After weighing mainstream reviews against a handful of contrarieties and spoilers, I thought I knew just what to expect, but my preconceptions were dashed
about ten minutes in when I picked up on what no critic of any cultural
or political stripe seems to have noticed. The film is camp. A fro-hair shy
of John-Waters-in-blackface.

I'm not saying the highminded
and bleedy-hearted are wrong to see in the Oprah-endorsed urban picaresque a kind of inspiring underdog
story. As the top critics emphasize, Precious has heart. But so did Pink Flamingos.
Nor do I mean to suggest that HBD-savvy curmudgeons are being overly
cynical to interpret the film as an incest-obsessed paean to the
custodial state — that would be roundly condemned as racist had it
been scripted and produced by whitefolk. There's something to both
counterpoints, I am certain. But available though it is, this
reading  seems more tuned to SWPL moodswings than to the content of the
reel, which you really have to see for yourself — preferably after
some time has passed, and preferably when you're stoned. The over-the-top schlock
giveaways aren't hard to spot; conspicuous clues and cues are on display in several stylized fantasy sequences, one where the titular heroine of limited
horizons peacocks before flashing paparazzi in full-on dragshow glitz
and pomp (a'la Divine in I forget which one). But the most telling
evidence is to be found in the story itself, about which you've already been gratuitously informed. You can play the game of  breaking it down; try to re-imagine a few infant-hurling gags played out with melanin-deficient trailertrash mutants standing in. Or you can stop at
the detail that gives the game away — when it's revealed this that a po
woe-begotten duckling, raised by wolves and saved by lambs, is
baby-mamma to a daddy-sired tard-child named … Mongo. I shit you not and I rest my case. Lee Daniels knows just what he got away with. Surely an off-broadway musical is in the cards, and I'll
be cheering for Gabby and Mo'Nique during my next fabulous Oscar party.

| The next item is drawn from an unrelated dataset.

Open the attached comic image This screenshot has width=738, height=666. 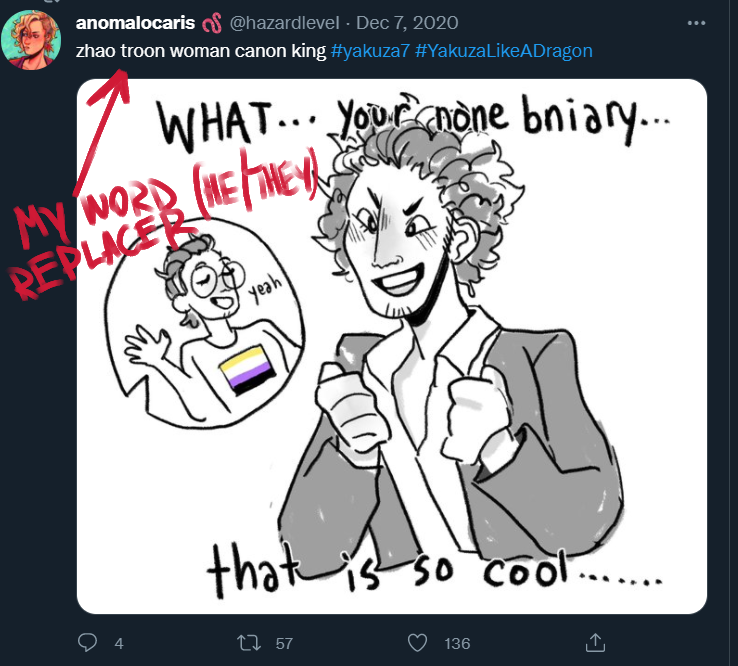pos(392,346)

I've got my mind on the movies and the movies on my mind. Still annotating my list. 

Memento mori.

4 thoughts on “The Filthiest People Alive!

  1. Agreed. The problem is that Waters was channeling Douglas Sirk with the glamour upended into shabbiness, and while doing that injecting a metric shit ton of funny. Precious is both shabby and militantly humorless. Everything was in place as it would be in a Waters flick, but with the inherent racial/sexual/class/fatty tension created by the subject matter vs. the demographics of the audience that watched the movie, no one could really be allowed to laugh at a retarded kid named Mongo. It’s so clear that you couldn’t laugh that if you had, in the theater, laughed like this was a Waters flick (which I did at home), police or at the least theater security could have been called.
    I think this was done intentionally, and is an underhanded trick to put the flick into the class of “Oscar contenders.” Nobody will remember this movie in five years, but they would have if at some point in the movie, either Precious or Precious’ mother had cooked and eaten Mongo in a twisted bid for revenge.

  2. I agree and I haven’t even seen Precious. Lee Daniels’ performance at the Independent Spirits Awards ( or whatever it’s called) was a real giveaway.